According to the U.S. Department of Transportation's (DOT) Air Travel Consumer Report, airlines reported no tarmac delays of more than three hours on domestic flights or more than four hours on international flights in September.
The larger U.S. airlines have been required to file complete reports on their long tarmac delays for domestic flights since October 2008. Under a new rule that took effect Aug. 23, 2011, all U.S. and foreign airlines operating at least one aircraft with 30 or more passenger seats must report lengthy tarmac delays at U.S. airports.
Also beginning Aug. 23, 2011, carriers operating international flights may not allow tarmac delays at U.S. airports to last longer than four hours without giving passengers an opportunity to deplane. There is a separate three-hour limit on tarmac delays involving domestic flights, which went into effect in April 2010.
Exceptions to the time limits for both domestic and international flights are allowed only for safety, security, or air traffic control-related reasons. Severe weather could cause or exacerbate such situations.
The reporting carriers posted an on-time arrival rate of 83.3 percent in September -- down from September 2011's 83.9 percent mark, but up from August 2012's 79.1 percent.
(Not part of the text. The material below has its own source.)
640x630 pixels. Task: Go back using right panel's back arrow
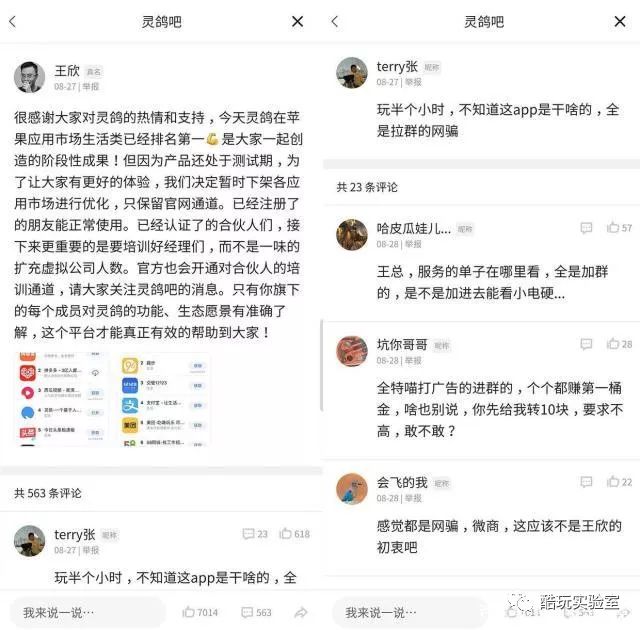point(335,22)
The reporting carriers canceled 0.8 percent of their scheduled domestic flights in September, the same as the rate posted in September 2011, but down from August 2012's cancellation rate of 1.3 percent.
Chronically delayed flights
At the end of September, there were 24 flights that were chronically delayed -- more than 30 minutes late more than 50 percent of the time -- for three consecutive months. There were an additional 14 flights that were chronically delayed for two consecutive months. There were no chronically delayed flights for four consecutive months or more.
Causes of flight delays
In September, the carriers filing on-time performance data reported that 4.98 percent of their flights were delayed by aviation system delays, compared with 5.26 percent in August; 5.72 percent by late-arriving aircraft, versus 7.68 percent in August; 4.65 percent by factors within the airline's control, such as maintenance or crew problems, compared with 5.79 percent in August; 0.34 percent by extreme weather, as opposed to 0.53 percent in August; and 0.03 percent for security reasons, compared with 0.04 percent in August.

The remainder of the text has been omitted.